ACTIVITY
The answer must be an exact copy of every entry, with no pictures in it.

Saved entries
■ ■ ■ ■ ■

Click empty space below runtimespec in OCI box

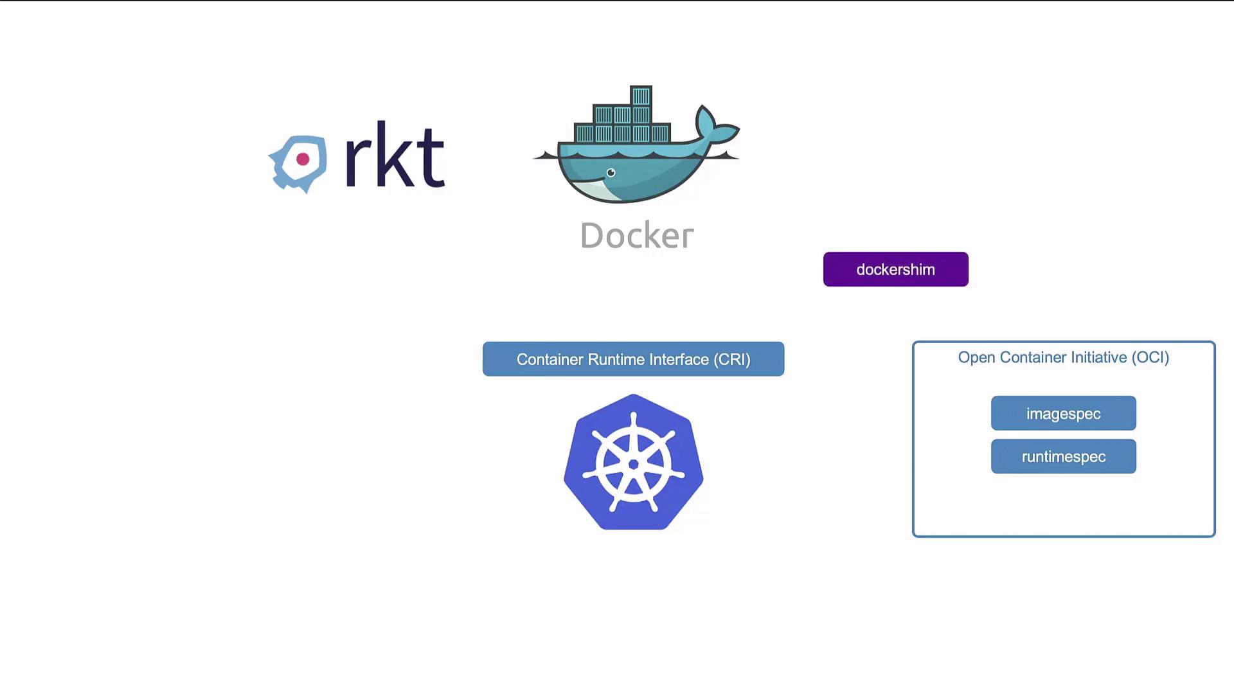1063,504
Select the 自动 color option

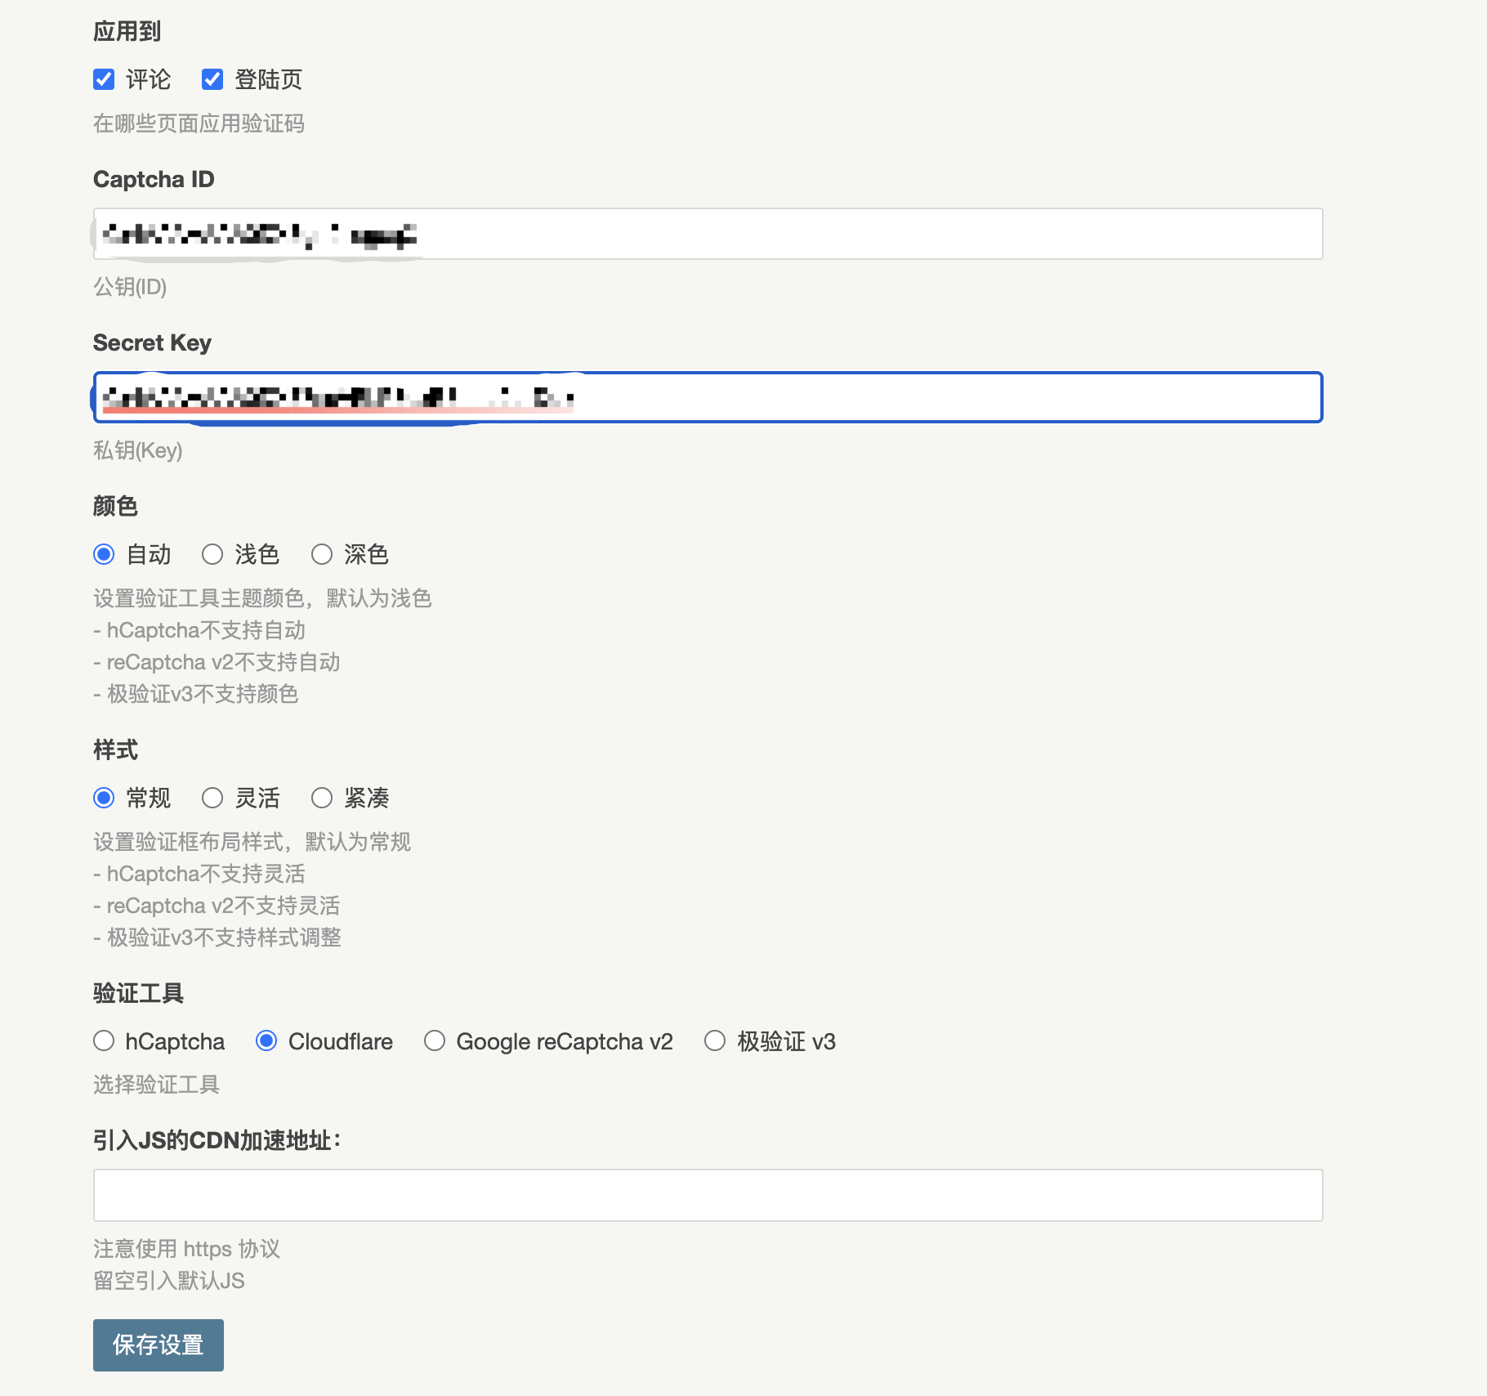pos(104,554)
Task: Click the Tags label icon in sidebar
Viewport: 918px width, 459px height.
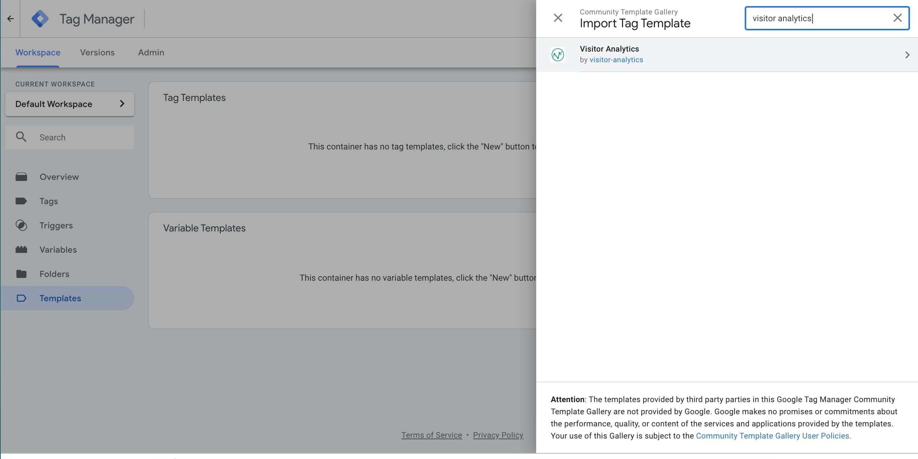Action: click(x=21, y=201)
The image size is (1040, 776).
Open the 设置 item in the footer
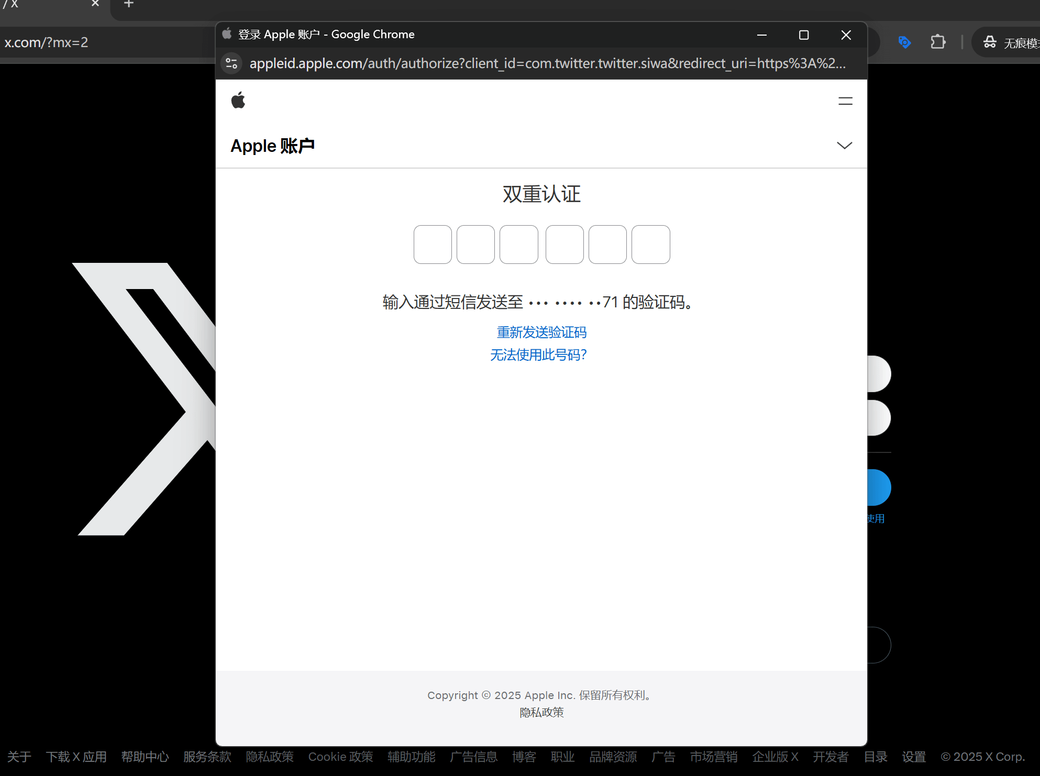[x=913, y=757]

■ ■ ■ ■ ■

ANSWER SECTION
Click empty space below runtimespec in OCI box

1063,504
Select the 自动 color option

pos(104,554)
Task: Click the Tags label icon in sidebar
Viewport: 918px width, 459px height.
Action: click(x=21, y=201)
The image size is (1040, 776).
Open the 设置 item in the footer
[x=913, y=757]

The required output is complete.